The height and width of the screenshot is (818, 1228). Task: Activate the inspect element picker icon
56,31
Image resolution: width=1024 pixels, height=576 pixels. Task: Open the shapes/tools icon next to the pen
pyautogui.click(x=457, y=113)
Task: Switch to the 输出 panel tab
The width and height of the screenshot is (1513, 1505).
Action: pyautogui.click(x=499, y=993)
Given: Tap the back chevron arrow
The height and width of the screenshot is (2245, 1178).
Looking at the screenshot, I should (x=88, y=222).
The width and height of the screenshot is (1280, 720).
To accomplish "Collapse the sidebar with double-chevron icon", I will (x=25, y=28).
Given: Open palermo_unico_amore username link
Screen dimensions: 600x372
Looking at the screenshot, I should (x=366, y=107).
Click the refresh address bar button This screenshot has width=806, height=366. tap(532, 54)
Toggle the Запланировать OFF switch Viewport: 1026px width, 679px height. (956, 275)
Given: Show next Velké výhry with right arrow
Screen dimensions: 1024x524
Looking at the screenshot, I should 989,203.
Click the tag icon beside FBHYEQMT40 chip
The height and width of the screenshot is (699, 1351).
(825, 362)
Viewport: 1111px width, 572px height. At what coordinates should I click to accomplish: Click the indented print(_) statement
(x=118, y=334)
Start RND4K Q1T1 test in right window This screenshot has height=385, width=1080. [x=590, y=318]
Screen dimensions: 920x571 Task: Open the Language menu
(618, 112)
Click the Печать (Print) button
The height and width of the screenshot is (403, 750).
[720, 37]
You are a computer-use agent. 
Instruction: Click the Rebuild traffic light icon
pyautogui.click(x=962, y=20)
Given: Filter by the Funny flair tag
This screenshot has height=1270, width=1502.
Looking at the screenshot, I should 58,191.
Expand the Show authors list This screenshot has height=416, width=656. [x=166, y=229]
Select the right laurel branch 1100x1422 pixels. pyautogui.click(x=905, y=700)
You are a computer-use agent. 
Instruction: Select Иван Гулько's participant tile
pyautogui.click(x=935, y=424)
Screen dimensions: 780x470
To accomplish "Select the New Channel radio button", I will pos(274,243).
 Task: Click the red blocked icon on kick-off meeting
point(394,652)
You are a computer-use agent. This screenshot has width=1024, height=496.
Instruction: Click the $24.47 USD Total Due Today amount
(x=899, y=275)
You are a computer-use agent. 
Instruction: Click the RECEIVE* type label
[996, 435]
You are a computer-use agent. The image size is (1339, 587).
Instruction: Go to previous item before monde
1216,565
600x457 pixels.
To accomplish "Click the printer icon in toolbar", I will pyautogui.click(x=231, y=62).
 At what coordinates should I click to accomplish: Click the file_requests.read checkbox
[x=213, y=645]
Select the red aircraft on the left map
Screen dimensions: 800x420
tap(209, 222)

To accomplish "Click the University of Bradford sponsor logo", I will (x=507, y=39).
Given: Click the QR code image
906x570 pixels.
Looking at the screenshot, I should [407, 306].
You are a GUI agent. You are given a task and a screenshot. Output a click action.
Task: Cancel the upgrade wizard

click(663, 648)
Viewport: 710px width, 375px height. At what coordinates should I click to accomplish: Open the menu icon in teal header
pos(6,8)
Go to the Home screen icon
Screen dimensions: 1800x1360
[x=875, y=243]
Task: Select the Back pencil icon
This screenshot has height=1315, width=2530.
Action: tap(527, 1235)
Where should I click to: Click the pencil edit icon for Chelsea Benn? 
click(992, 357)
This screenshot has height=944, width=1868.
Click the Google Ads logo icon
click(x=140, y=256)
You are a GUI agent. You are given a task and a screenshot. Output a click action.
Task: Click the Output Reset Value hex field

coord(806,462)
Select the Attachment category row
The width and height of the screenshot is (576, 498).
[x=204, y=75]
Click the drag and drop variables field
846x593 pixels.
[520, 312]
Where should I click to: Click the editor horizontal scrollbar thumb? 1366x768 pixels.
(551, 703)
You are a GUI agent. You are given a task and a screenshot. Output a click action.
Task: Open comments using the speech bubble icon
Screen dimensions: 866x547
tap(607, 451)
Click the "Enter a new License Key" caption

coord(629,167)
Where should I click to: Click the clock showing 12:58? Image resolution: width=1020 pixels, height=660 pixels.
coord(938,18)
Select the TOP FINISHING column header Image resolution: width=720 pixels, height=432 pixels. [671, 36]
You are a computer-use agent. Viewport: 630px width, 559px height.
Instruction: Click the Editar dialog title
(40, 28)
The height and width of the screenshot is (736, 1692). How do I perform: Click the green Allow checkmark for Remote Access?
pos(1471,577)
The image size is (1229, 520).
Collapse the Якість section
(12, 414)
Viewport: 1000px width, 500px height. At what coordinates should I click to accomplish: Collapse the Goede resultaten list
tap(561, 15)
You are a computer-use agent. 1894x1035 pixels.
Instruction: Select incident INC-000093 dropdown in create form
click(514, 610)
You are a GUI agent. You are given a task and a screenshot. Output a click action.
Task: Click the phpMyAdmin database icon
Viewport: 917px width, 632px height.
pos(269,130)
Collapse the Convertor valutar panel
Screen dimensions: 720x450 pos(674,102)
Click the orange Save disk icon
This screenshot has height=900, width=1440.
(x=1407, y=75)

| WORK TO BE COMPLETED |
Reproduce all the records precisely.

| WRITTEN REPLY |
The height and width of the screenshot is (818, 1228). Task: Activate the inspect element picker icon
56,31
Image resolution: width=1024 pixels, height=576 pixels. Task: Open the shapes/tools icon next to the pen
pyautogui.click(x=457, y=113)
Task: Switch to the 输出 panel tab
The width and height of the screenshot is (1513, 1505).
Action: pyautogui.click(x=499, y=993)
Given: Tap the back chevron arrow
The height and width of the screenshot is (2245, 1178).
Looking at the screenshot, I should (x=88, y=222).
The width and height of the screenshot is (1280, 720).
To accomplish "Collapse the sidebar with double-chevron icon", I will (x=25, y=28).
Given: Open palermo_unico_amore username link
Screen dimensions: 600x372
Looking at the screenshot, I should (x=366, y=107).
Click the refresh address bar button This screenshot has width=806, height=366. tap(532, 54)
Toggle the Запланировать OFF switch Viewport: 1026px width, 679px height. (956, 275)
Given: Show next Velké výhry with right arrow
Screen dimensions: 1024x524
Looking at the screenshot, I should 989,203.
Click the tag icon beside FBHYEQMT40 chip
The height and width of the screenshot is (699, 1351).
(825, 362)
Viewport: 1111px width, 572px height. At what coordinates should I click to accomplish: Click the indented print(_) statement
(x=118, y=334)
Start RND4K Q1T1 test in right window This screenshot has height=385, width=1080. [x=590, y=318]
Screen dimensions: 920x571 Task: Open the Language menu
(618, 112)
Click the Печать (Print) button
The height and width of the screenshot is (403, 750).
[720, 37]
You are a computer-use agent. 
Instruction: Click the Rebuild traffic light icon
pyautogui.click(x=962, y=20)
Given: Filter by the Funny flair tag
This screenshot has height=1270, width=1502.
Looking at the screenshot, I should 58,191.
Expand the Show authors list This screenshot has height=416, width=656. [x=166, y=229]
Select the right laurel branch 1100x1422 pixels. pyautogui.click(x=905, y=700)
You are a computer-use agent. 
Instruction: Select Иван Гулько's participant tile
pyautogui.click(x=935, y=424)
Screen dimensions: 780x470
To accomplish "Select the New Channel radio button", I will pos(274,243).
 Task: Click the red blocked icon on kick-off meeting
point(394,652)
You are a computer-use agent. This screenshot has width=1024, height=496.
Instruction: Click the $24.47 USD Total Due Today amount
(x=899, y=275)
You are a computer-use agent. 
Instruction: Click the RECEIVE* type label
[996, 435]
You are a computer-use agent. The image size is (1339, 587).
Instruction: Go to previous item before monde
1216,565
600x457 pixels.
To accomplish "Click the printer icon in toolbar", I will pyautogui.click(x=231, y=62).
 At what coordinates should I click to accomplish: Click the file_requests.read checkbox
[x=213, y=645]
Select the red aircraft on the left map
Screen dimensions: 800x420
tap(209, 222)

To accomplish "Click the University of Bradford sponsor logo", I will (x=507, y=39).
Given: Click the QR code image
906x570 pixels.
Looking at the screenshot, I should [407, 306].
You are a GUI agent. You are given a task and a screenshot. Output a click action.
Task: Cancel the upgrade wizard

click(663, 648)
Viewport: 710px width, 375px height. At what coordinates should I click to accomplish: Open the menu icon in teal header
pos(6,8)
Go to the Home screen icon
Screen dimensions: 1800x1360
[x=875, y=243]
Task: Select the Back pencil icon
This screenshot has height=1315, width=2530.
Action: tap(527, 1235)
Where should I click to: Click the pencil edit icon for Chelsea Benn? 
click(992, 357)
This screenshot has height=944, width=1868.
Click the Google Ads logo icon
click(x=140, y=256)
You are a GUI agent. You are given a task and a screenshot. Output a click action.
Task: Click the Output Reset Value hex field

coord(806,462)
Select the Attachment category row
The width and height of the screenshot is (576, 498).
[x=204, y=75]
Click the drag and drop variables field
846x593 pixels.
[520, 312]
Where should I click to: Click the editor horizontal scrollbar thumb? 1366x768 pixels.
(551, 703)
You are a GUI agent. You are given a task and a screenshot. Output a click action.
Task: Open comments using the speech bubble icon
Screen dimensions: 866x547
tap(607, 451)
Click the "Enter a new License Key" caption

coord(629,167)
Where should I click to: Click the clock showing 12:58? Image resolution: width=1020 pixels, height=660 pixels.
coord(938,18)
Select the TOP FINISHING column header Image resolution: width=720 pixels, height=432 pixels. [671, 36]
You are a computer-use agent. Viewport: 630px width, 559px height.
Instruction: Click the Editar dialog title
(40, 28)
The height and width of the screenshot is (736, 1692). How do I perform: Click the green Allow checkmark for Remote Access?
pos(1471,577)
The image size is (1229, 520).
Collapse the Якість section
(12, 414)
Viewport: 1000px width, 500px height. At what coordinates should I click to accomplish: Collapse the Goede resultaten list
tap(561, 15)
You are a computer-use agent. 1894x1035 pixels.
Instruction: Select incident INC-000093 dropdown in create form
click(514, 610)
You are a GUI agent. You are given a task and a screenshot. Output a click action.
Task: Click the phpMyAdmin database icon
Viewport: 917px width, 632px height.
pos(269,130)
Collapse the Convertor valutar panel
Screen dimensions: 720x450 pos(674,102)
Click the orange Save disk icon
This screenshot has height=900, width=1440.
(x=1407, y=75)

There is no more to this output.